SET TASK: Reproduce the records word for word, starting at the line that contains "Task: Choose the 320" and continuing through the end of the records, both ends included.
═════ DATA IN THIS EXERCISE ═════
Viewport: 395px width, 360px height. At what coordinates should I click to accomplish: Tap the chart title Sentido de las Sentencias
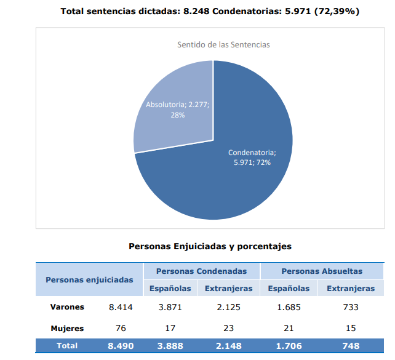[x=223, y=45]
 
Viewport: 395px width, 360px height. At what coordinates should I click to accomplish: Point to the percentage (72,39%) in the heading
[x=337, y=11]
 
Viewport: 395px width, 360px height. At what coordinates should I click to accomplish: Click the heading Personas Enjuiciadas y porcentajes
[x=210, y=246]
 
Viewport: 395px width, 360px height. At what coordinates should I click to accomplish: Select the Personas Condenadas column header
[x=201, y=271]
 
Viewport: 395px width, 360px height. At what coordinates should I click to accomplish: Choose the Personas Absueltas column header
[x=322, y=271]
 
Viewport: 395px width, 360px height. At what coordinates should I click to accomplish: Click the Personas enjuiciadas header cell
[x=89, y=279]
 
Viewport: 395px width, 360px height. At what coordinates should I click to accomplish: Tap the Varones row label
[x=68, y=306]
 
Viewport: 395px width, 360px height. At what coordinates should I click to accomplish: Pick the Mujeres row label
[x=67, y=328]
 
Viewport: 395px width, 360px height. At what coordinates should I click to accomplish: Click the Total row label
[x=67, y=346]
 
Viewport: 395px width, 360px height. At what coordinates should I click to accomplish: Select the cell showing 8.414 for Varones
[x=121, y=306]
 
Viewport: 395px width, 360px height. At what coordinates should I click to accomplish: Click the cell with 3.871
[x=170, y=306]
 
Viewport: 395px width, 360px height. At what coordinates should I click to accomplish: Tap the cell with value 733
[x=351, y=306]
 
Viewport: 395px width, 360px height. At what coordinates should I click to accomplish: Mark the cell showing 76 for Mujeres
[x=121, y=328]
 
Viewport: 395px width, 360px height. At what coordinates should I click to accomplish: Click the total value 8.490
[x=121, y=346]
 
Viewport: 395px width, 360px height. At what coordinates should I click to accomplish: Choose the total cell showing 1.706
[x=289, y=346]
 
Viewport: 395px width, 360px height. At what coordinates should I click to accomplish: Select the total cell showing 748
[x=351, y=346]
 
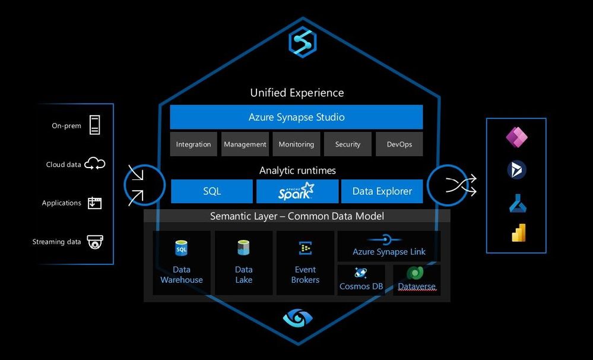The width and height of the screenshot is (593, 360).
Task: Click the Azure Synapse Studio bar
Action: click(x=297, y=117)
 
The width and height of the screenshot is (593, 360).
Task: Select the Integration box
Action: click(x=194, y=144)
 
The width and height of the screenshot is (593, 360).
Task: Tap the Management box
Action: click(x=245, y=144)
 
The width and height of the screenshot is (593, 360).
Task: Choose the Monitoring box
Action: click(x=297, y=144)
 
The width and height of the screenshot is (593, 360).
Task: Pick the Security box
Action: click(x=348, y=144)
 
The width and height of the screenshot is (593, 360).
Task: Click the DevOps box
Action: click(x=399, y=144)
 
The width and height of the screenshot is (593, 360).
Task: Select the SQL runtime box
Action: click(x=212, y=191)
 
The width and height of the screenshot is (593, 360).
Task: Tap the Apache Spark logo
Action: click(x=297, y=191)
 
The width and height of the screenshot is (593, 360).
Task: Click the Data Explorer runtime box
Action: click(x=382, y=191)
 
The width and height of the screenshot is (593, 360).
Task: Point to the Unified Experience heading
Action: click(x=297, y=93)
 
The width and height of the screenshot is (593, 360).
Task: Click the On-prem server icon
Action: click(x=95, y=125)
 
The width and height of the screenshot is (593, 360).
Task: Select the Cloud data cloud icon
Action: click(x=95, y=163)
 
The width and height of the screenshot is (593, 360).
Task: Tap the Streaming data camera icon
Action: click(x=95, y=242)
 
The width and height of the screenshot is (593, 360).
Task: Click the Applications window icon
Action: click(x=94, y=203)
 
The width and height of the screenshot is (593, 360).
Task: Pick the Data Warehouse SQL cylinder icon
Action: click(x=182, y=248)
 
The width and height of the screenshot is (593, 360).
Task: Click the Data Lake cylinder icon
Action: click(x=243, y=248)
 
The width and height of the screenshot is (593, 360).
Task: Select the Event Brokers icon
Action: click(x=305, y=248)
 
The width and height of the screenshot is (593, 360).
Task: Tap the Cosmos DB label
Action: click(x=361, y=286)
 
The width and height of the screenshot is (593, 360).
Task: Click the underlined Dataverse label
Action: click(x=417, y=286)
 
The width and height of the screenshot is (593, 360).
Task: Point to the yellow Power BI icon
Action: click(x=518, y=233)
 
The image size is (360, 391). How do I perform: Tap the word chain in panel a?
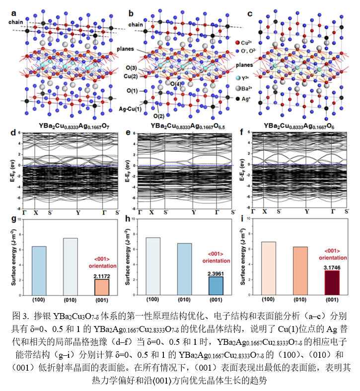click(15, 22)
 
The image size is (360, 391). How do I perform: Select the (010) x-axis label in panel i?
click(301, 299)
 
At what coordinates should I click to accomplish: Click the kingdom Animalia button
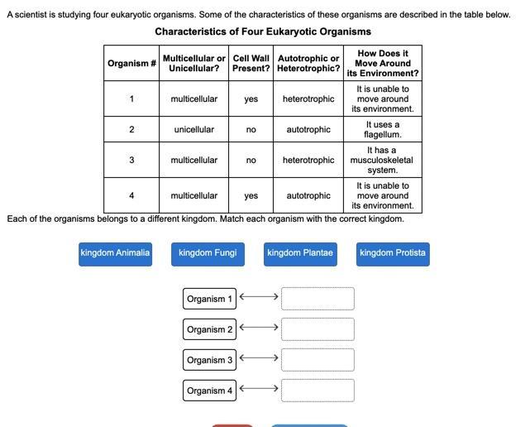tap(115, 253)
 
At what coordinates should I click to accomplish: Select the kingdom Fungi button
tap(208, 253)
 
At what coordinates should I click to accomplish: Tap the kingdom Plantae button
tap(300, 253)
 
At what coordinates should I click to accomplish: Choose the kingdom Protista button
tap(393, 253)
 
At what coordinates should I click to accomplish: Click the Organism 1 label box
tap(209, 299)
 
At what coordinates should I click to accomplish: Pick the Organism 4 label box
tap(209, 391)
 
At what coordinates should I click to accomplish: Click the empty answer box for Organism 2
tap(318, 329)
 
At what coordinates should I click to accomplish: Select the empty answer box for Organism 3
tap(318, 360)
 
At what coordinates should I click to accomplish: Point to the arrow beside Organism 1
tap(259, 296)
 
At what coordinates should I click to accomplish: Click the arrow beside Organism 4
tap(259, 388)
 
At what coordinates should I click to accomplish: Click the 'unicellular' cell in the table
tap(194, 130)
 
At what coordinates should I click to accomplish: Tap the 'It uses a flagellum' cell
tap(383, 130)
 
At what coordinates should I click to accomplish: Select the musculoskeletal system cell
tap(383, 161)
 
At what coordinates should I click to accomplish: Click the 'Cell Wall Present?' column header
tap(251, 64)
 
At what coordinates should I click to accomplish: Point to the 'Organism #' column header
tap(131, 64)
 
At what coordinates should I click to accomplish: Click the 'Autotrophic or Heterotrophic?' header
tap(308, 64)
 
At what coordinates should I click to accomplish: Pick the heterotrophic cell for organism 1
tap(308, 99)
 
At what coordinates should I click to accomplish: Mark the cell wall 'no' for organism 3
tap(251, 161)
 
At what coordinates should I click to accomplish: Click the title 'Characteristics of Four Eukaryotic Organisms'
tap(263, 31)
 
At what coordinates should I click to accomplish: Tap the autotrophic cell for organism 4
tap(308, 196)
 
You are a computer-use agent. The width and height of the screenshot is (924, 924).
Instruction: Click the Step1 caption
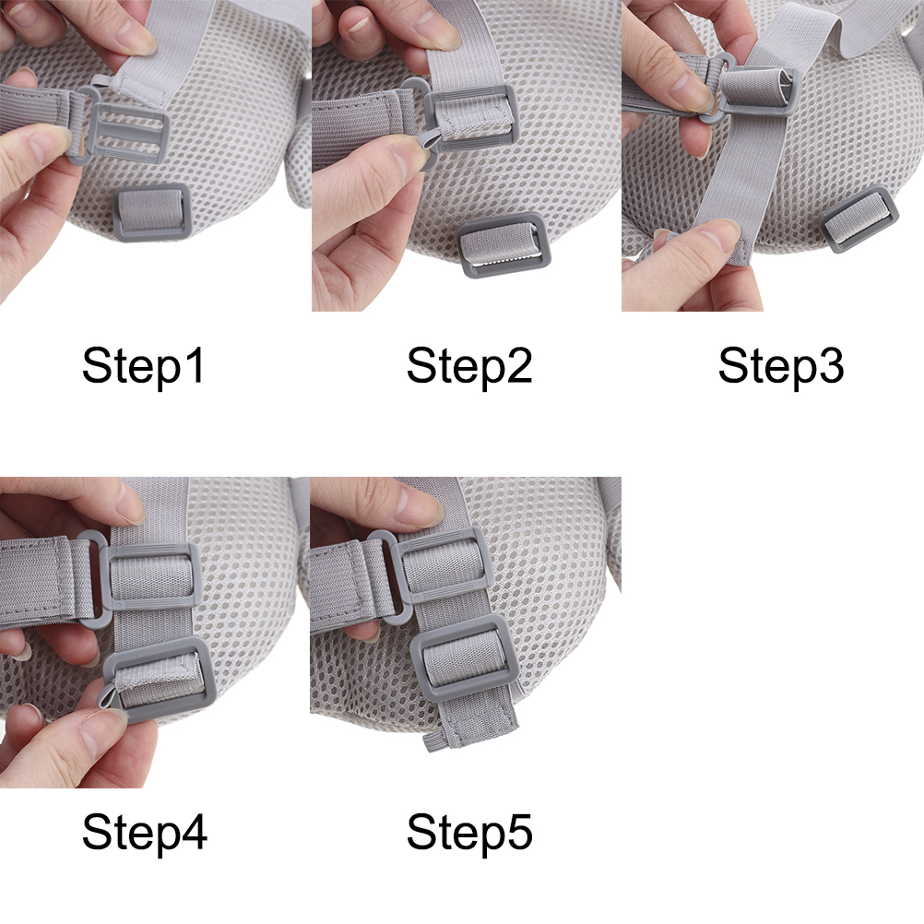[143, 366]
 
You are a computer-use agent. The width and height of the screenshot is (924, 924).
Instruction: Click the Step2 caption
[469, 366]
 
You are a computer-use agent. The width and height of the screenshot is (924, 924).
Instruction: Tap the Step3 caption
[781, 366]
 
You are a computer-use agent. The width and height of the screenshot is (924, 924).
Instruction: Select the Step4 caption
[145, 832]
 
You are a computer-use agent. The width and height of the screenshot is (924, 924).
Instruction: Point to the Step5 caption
[469, 832]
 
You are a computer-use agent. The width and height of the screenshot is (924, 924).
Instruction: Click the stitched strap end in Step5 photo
[471, 719]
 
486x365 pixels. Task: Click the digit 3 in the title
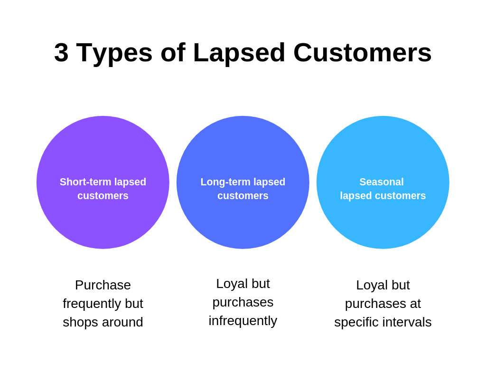(61, 52)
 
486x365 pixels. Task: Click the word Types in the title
(114, 52)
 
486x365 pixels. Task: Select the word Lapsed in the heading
(239, 52)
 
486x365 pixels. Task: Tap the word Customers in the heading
(362, 52)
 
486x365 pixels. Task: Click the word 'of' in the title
(172, 52)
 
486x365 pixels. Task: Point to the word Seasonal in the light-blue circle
(382, 182)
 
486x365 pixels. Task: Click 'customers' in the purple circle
(103, 196)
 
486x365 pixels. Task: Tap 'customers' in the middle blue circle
(243, 196)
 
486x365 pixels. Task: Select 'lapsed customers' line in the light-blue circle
(383, 196)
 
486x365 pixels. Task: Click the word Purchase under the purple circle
(103, 285)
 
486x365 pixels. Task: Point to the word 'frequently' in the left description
(92, 303)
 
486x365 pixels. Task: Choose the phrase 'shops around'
(103, 322)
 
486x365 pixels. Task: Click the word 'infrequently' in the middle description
(243, 320)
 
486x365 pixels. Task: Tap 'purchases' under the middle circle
(243, 302)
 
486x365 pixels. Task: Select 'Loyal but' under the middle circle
(243, 283)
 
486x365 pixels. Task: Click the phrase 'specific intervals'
(383, 322)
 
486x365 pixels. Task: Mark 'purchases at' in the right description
(383, 303)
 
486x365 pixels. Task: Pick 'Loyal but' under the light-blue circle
(383, 285)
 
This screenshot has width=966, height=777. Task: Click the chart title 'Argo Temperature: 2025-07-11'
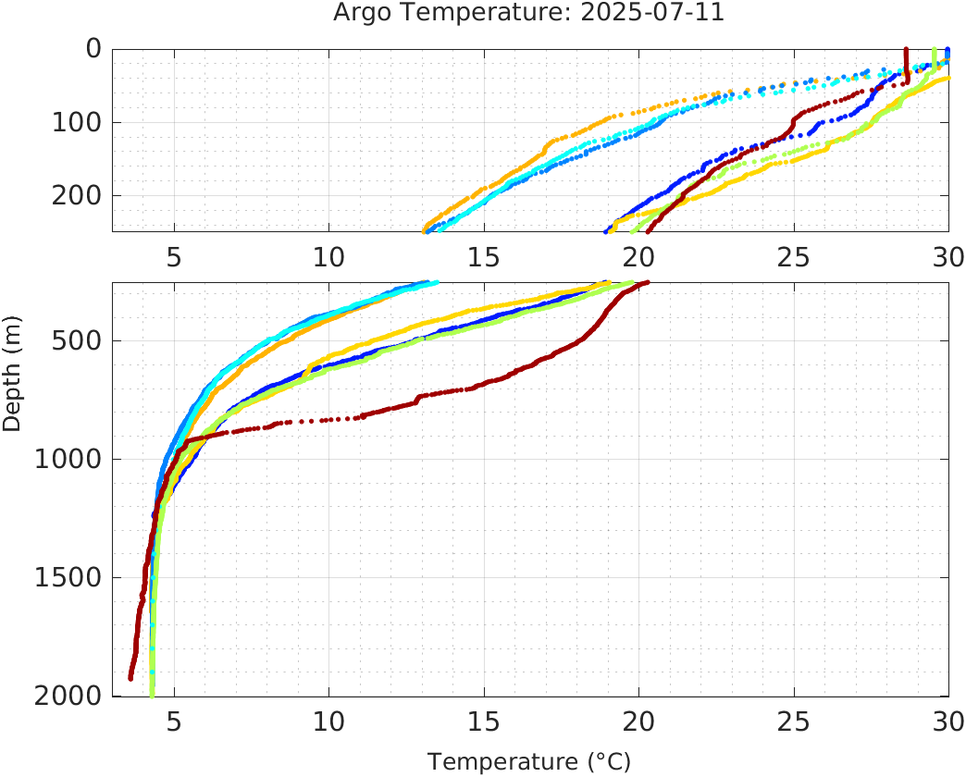point(529,14)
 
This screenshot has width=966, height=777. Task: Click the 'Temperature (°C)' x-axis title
point(529,762)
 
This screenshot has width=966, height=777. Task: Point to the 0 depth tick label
point(93,49)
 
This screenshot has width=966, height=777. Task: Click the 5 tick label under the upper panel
point(174,256)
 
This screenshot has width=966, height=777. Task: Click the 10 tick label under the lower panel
point(328,721)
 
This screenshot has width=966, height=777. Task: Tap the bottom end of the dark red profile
point(130,678)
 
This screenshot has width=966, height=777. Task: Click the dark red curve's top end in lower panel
point(647,283)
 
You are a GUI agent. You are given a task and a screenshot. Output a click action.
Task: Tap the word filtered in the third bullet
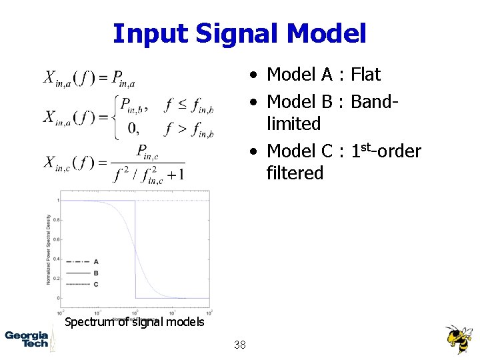click(x=295, y=173)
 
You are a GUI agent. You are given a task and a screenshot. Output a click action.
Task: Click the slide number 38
click(x=240, y=345)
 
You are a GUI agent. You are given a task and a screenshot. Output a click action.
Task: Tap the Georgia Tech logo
click(x=27, y=338)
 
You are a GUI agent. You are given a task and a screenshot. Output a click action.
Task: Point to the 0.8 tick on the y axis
click(x=57, y=219)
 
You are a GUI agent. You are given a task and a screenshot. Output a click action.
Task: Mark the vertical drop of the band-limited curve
click(x=135, y=250)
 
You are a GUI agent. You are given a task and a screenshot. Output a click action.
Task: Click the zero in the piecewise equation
click(x=133, y=127)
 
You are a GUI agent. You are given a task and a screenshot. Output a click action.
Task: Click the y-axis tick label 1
click(x=58, y=200)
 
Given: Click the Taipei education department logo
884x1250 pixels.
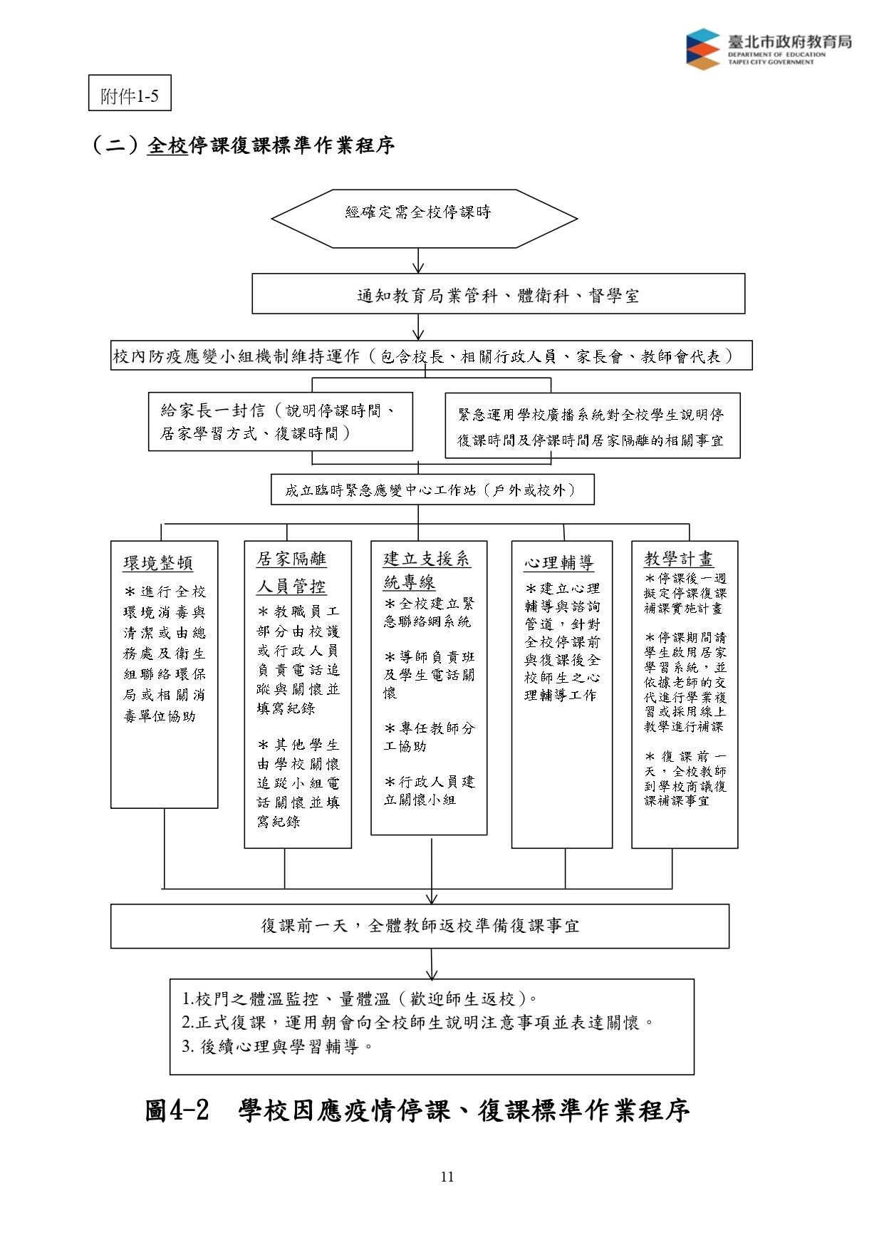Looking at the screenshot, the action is click(769, 49).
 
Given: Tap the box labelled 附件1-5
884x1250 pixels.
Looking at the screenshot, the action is click(130, 93).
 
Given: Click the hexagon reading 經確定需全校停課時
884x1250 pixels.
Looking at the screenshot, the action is click(425, 219).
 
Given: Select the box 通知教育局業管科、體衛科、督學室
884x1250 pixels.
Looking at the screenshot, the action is click(499, 294).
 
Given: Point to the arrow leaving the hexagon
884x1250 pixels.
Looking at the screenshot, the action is click(418, 261).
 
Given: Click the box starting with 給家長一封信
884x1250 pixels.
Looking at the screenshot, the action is click(281, 421).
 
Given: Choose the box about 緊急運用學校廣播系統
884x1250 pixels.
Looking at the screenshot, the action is click(593, 425).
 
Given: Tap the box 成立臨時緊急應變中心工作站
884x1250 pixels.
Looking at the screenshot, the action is click(432, 490).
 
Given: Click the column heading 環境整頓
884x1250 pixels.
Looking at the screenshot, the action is click(158, 563).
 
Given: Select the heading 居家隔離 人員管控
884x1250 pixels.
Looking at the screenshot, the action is click(292, 572).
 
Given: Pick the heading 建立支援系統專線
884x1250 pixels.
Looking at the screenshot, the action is click(427, 570).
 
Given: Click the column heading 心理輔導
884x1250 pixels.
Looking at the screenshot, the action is click(559, 563).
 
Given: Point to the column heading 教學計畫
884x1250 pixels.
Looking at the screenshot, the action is click(679, 559).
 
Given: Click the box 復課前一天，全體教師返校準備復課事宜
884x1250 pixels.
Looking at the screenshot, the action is click(420, 926).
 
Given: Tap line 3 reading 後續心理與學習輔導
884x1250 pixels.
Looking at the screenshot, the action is click(277, 1046).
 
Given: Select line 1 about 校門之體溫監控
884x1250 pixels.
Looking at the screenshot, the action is click(360, 998).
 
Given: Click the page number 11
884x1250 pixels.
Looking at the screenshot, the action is click(447, 1177).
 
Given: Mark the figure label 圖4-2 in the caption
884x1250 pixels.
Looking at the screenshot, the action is click(177, 1110).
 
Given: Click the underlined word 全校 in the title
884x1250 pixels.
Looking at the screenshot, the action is click(167, 145).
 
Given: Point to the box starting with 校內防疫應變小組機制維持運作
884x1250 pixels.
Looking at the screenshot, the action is click(432, 356).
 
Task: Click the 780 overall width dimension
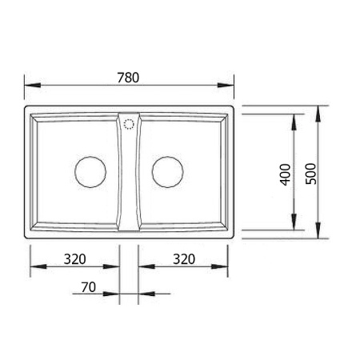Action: (x=128, y=78)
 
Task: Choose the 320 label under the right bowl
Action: (x=184, y=259)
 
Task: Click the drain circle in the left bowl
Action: (x=90, y=171)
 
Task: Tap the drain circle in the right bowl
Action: (x=167, y=171)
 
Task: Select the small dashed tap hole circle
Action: (x=129, y=123)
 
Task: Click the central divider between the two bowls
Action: (x=129, y=176)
═════
CORRECT RESULT:
Task: Choose the 320 label under the right bowl
Action: (x=184, y=259)
 
Task: Click the drain circle in the left bowl
Action: (x=90, y=171)
 
Task: Tap the drain circle in the right bowl
Action: (x=167, y=171)
 
Task: Select the small dashed tap hole circle
Action: (x=129, y=123)
 
Task: Click the central divider between the two bowls
Action: (x=129, y=176)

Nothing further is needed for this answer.